MATERIAL TO PROCESS START
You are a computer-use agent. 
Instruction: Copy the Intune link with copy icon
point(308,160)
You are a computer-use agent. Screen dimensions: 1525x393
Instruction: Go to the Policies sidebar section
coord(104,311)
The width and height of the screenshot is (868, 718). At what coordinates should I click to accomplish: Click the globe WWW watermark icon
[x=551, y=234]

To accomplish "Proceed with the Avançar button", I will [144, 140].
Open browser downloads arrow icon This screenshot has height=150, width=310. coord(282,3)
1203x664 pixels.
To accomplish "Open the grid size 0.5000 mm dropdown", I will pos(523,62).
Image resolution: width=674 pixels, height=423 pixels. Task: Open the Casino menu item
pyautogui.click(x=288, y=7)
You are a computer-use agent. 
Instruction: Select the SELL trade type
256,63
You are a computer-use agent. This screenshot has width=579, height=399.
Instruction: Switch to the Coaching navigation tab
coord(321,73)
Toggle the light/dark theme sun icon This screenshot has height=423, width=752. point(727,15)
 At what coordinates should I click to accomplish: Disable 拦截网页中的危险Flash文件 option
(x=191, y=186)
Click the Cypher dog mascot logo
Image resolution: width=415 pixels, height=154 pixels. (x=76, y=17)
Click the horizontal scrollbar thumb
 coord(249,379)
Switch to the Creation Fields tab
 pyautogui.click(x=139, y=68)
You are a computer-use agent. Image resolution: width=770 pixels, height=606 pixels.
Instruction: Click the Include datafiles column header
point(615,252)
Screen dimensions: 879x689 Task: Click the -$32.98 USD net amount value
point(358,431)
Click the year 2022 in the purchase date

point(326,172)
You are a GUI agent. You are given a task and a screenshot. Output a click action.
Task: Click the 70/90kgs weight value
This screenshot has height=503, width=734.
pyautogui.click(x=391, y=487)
MATERIAL TO PROCESS END
_THE PROBLEM_
Your reply should repeat the entire listing, word for word and complete.

_TASK RESULT_
You are a computer-use agent. 
Instruction: Copy the Intune link with copy icon
point(308,160)
You are a computer-use agent. Screen dimensions: 1525x393
Instruction: Go to the Policies sidebar section
coord(104,311)
The width and height of the screenshot is (868, 718). At what coordinates should I click to accomplish: Click the globe WWW watermark icon
[x=551, y=234]

To accomplish "Proceed with the Avançar button", I will [144, 140].
Open browser downloads arrow icon This screenshot has height=150, width=310. coord(282,3)
1203x664 pixels.
To accomplish "Open the grid size 0.5000 mm dropdown", I will pos(523,62).
Image resolution: width=674 pixels, height=423 pixels. Task: Open the Casino menu item
pyautogui.click(x=288, y=7)
You are a computer-use agent. 
Instruction: Select the SELL trade type
256,63
You are a computer-use agent. This screenshot has width=579, height=399.
Instruction: Switch to the Coaching navigation tab
coord(321,73)
Toggle the light/dark theme sun icon This screenshot has height=423, width=752. point(727,15)
 At what coordinates should I click to accomplish: Disable 拦截网页中的危险Flash文件 option
(x=191, y=186)
Click the Cypher dog mascot logo
Image resolution: width=415 pixels, height=154 pixels. (x=76, y=17)
Click the horizontal scrollbar thumb
 coord(249,379)
Switch to the Creation Fields tab
 pyautogui.click(x=139, y=68)
You are a computer-use agent. Image resolution: width=770 pixels, height=606 pixels.
Instruction: Click the Include datafiles column header
point(615,252)
Screen dimensions: 879x689 Task: Click the -$32.98 USD net amount value
point(358,431)
Click the year 2022 in the purchase date

point(326,172)
You are a GUI agent. You are given a task and a screenshot. Output a click action.
Task: Click the 70/90kgs weight value
This screenshot has height=503, width=734.
pyautogui.click(x=391, y=487)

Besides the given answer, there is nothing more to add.